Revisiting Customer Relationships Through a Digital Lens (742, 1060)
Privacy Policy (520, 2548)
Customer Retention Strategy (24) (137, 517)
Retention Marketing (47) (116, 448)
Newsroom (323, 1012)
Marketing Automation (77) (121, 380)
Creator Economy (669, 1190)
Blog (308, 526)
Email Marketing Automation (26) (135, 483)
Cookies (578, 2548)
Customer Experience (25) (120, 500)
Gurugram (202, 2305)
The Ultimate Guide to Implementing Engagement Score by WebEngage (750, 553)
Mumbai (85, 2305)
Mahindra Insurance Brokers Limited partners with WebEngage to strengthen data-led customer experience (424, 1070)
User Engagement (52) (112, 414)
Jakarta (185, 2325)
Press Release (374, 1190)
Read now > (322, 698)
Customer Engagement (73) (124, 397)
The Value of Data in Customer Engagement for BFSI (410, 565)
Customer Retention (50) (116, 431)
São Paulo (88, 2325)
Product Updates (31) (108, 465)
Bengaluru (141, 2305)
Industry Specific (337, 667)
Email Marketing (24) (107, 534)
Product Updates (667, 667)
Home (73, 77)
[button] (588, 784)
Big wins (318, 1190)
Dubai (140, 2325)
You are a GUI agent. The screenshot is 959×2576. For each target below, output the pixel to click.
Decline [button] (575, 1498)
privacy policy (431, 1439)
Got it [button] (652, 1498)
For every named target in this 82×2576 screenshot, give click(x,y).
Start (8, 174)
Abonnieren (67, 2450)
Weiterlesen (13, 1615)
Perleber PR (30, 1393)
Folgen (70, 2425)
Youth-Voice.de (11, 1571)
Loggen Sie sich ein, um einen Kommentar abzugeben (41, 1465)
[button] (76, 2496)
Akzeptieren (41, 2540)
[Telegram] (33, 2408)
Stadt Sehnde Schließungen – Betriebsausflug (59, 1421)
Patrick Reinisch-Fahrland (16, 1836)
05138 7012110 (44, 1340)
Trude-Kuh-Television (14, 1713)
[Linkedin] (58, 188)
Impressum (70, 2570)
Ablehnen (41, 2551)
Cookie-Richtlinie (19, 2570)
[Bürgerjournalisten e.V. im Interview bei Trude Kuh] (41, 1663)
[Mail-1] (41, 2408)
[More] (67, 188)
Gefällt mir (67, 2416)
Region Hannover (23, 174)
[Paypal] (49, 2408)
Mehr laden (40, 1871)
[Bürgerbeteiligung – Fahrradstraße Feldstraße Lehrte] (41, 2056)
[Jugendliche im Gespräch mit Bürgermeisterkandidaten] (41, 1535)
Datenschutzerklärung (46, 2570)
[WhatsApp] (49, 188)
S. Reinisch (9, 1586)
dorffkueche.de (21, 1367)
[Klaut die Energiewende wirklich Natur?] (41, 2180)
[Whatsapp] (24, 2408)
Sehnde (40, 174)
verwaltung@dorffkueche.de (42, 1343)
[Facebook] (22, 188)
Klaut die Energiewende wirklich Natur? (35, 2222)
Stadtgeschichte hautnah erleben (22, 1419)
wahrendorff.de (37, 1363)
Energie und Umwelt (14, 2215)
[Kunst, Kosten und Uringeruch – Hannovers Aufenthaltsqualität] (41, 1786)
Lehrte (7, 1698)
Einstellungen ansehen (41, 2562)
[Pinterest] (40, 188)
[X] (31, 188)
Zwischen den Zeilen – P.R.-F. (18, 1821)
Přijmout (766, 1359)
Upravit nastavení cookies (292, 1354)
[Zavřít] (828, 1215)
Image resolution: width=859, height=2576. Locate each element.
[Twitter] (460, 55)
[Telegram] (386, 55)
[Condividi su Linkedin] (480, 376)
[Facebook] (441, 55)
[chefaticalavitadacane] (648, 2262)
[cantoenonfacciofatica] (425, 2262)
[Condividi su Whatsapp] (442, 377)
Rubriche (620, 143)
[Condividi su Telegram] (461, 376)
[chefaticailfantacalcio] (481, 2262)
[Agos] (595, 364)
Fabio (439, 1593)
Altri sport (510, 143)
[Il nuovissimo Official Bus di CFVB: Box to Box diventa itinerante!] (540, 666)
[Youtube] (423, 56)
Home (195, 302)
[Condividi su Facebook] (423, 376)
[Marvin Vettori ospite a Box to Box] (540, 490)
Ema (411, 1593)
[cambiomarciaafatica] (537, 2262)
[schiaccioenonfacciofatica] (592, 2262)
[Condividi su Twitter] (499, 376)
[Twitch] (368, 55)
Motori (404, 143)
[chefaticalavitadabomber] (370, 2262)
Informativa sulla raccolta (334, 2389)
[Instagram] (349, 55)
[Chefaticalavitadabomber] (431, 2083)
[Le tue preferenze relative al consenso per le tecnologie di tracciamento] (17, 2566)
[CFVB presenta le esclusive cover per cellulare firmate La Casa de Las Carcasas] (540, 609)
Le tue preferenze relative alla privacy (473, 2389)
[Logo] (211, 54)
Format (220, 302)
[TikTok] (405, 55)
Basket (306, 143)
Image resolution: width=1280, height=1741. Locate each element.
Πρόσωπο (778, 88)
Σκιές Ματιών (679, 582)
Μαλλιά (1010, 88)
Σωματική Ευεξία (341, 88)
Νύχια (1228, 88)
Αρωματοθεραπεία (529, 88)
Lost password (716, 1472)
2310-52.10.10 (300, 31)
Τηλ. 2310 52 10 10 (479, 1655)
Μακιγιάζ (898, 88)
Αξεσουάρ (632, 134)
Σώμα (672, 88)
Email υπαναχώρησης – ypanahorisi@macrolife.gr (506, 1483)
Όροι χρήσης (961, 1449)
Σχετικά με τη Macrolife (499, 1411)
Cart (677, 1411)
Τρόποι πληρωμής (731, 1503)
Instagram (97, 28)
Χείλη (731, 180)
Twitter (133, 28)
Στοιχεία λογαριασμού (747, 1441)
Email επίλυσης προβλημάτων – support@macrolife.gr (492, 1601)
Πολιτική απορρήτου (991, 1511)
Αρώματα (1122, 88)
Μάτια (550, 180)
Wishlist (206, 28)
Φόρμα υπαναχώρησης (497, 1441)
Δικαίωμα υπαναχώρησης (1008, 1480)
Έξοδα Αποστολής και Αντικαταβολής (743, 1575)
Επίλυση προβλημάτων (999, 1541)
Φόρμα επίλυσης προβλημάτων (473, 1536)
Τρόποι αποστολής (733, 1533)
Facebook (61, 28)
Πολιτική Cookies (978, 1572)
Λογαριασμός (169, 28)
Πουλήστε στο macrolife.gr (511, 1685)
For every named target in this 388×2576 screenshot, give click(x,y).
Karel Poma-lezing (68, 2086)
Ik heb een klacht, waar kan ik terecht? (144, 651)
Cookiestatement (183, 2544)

**Brief:** Scan the records above for the string "Marketing", and copy every line where it turns up.

**Answer for the task:**
Retention Marketing (47) (116, 448)
Marketing Automation (77) (121, 380)
Email Marketing Automation (26) (135, 483)
Email Marketing (24) (107, 534)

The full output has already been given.